Start of RECORDS PROVIDED

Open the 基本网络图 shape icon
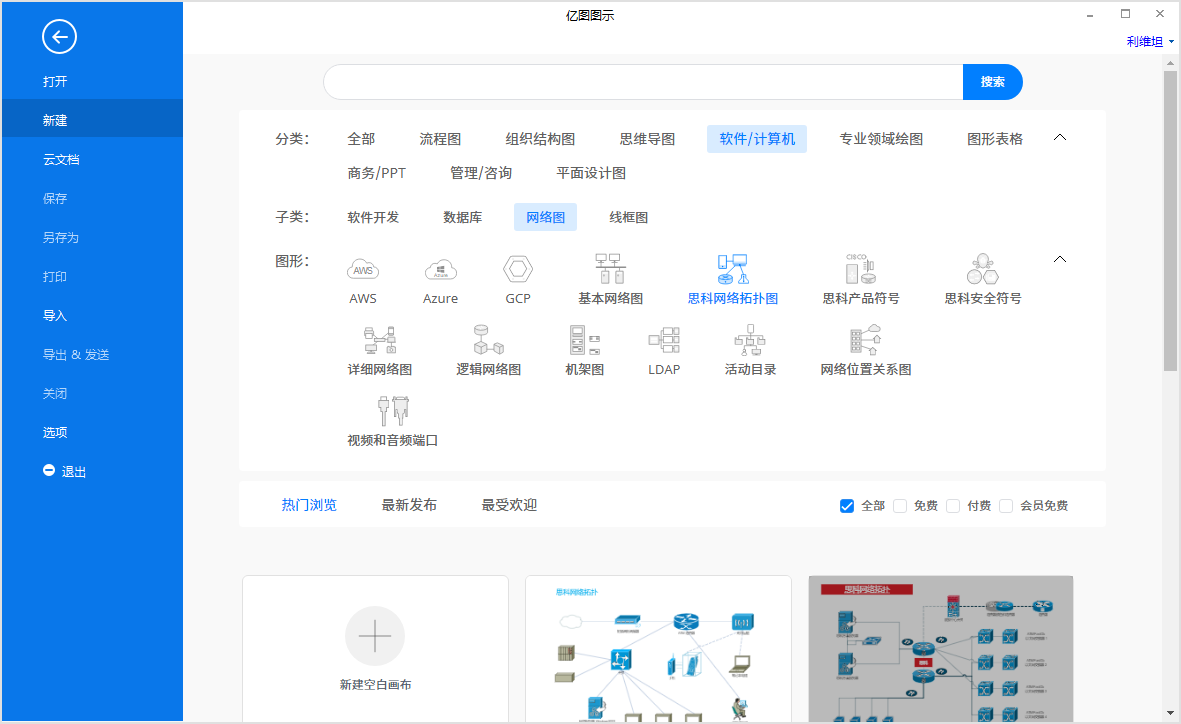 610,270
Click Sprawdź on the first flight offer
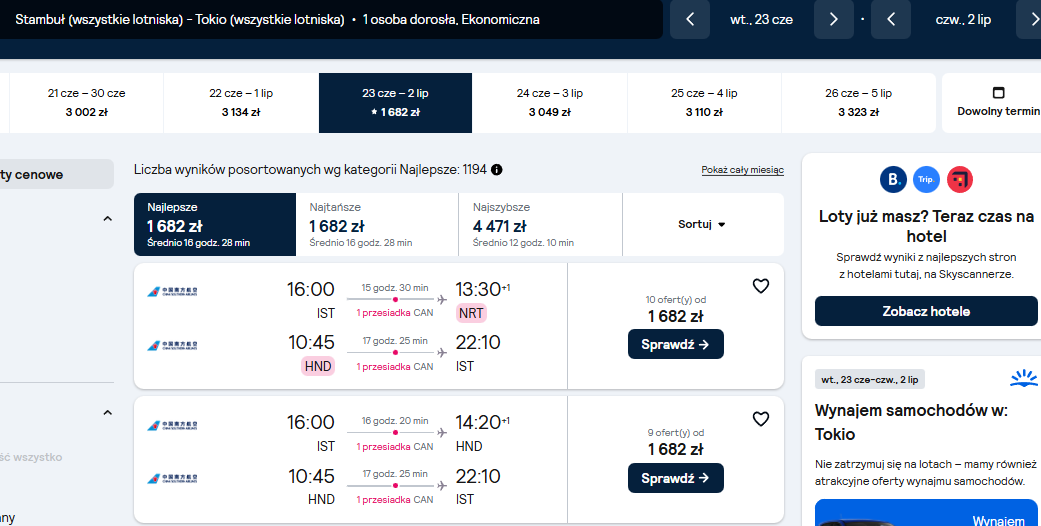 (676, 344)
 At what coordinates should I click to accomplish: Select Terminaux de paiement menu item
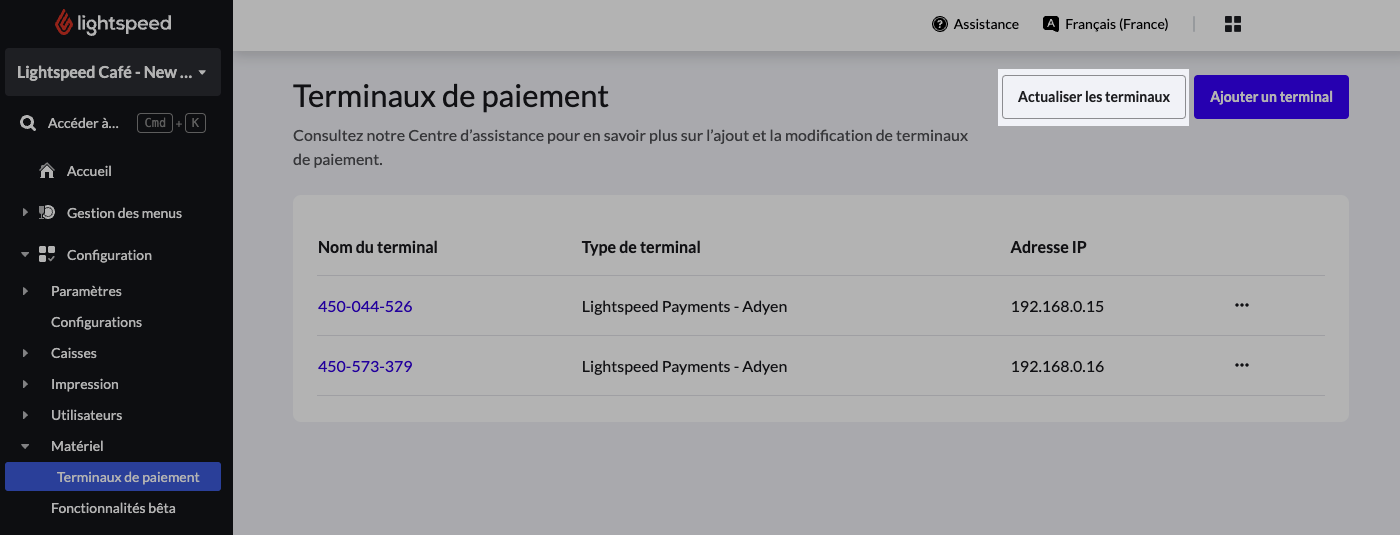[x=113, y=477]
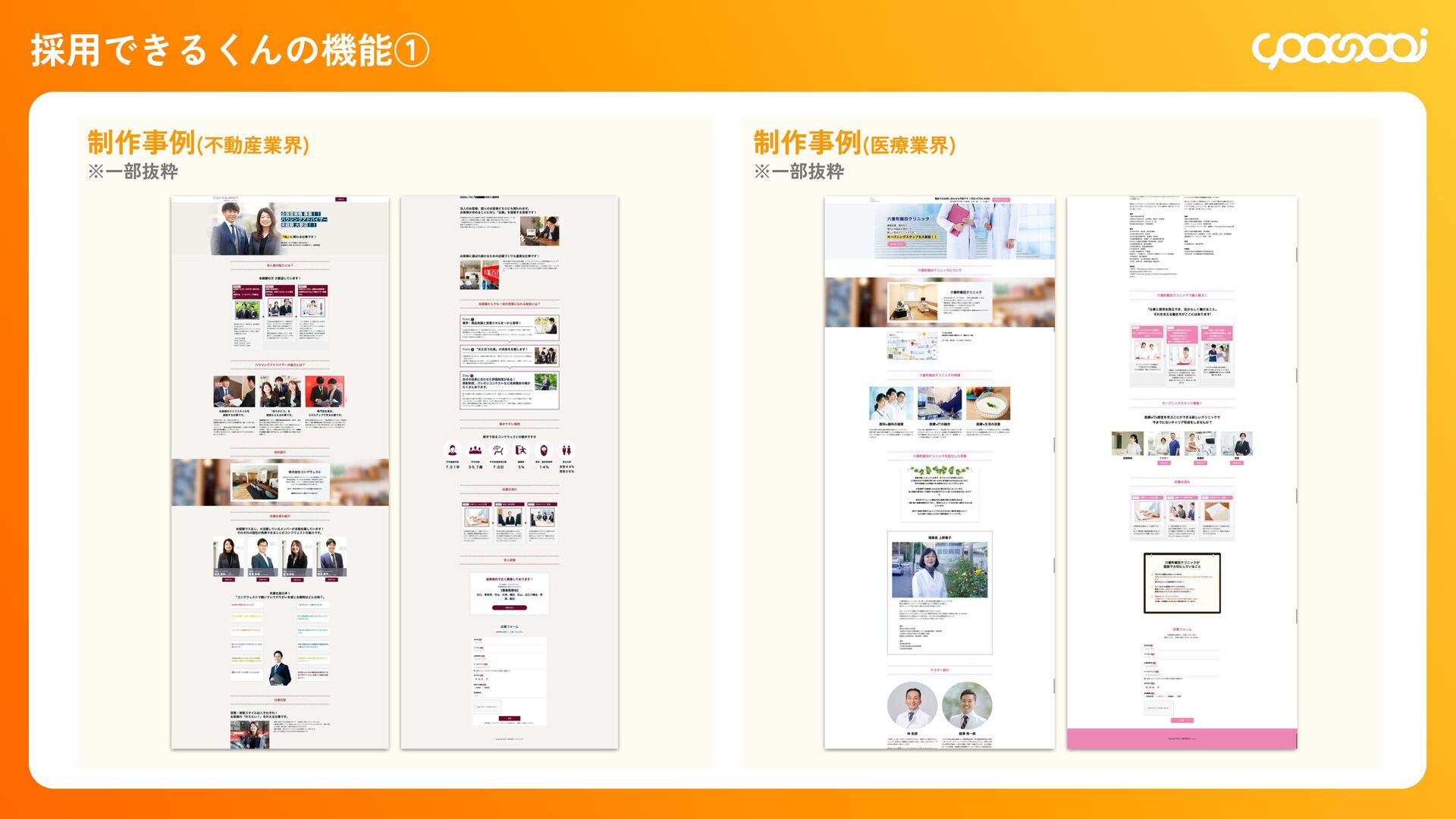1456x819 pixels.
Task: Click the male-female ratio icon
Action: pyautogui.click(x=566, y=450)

End of RECORDS PROVIDED

PROBLEM DETAILS >> Output the lines of the items above as a JSON list of strings, one string per line, omitting blank lines and leaving out the pictures.

CORRECT OUTPUT >>
[
  "Open the 基本网络图 shape icon",
  " 610,270",
  "Click Sprawdź on the first flight offer",
  " (676, 344)",
  " At what coordinates should I click to accomplish: Select Terminaux de paiement menu item",
  "[x=113, y=477]",
  "1456x819 pixels.",
  "Task: Click the male-female ratio icon",
  "Action: pyautogui.click(x=566, y=450)"
]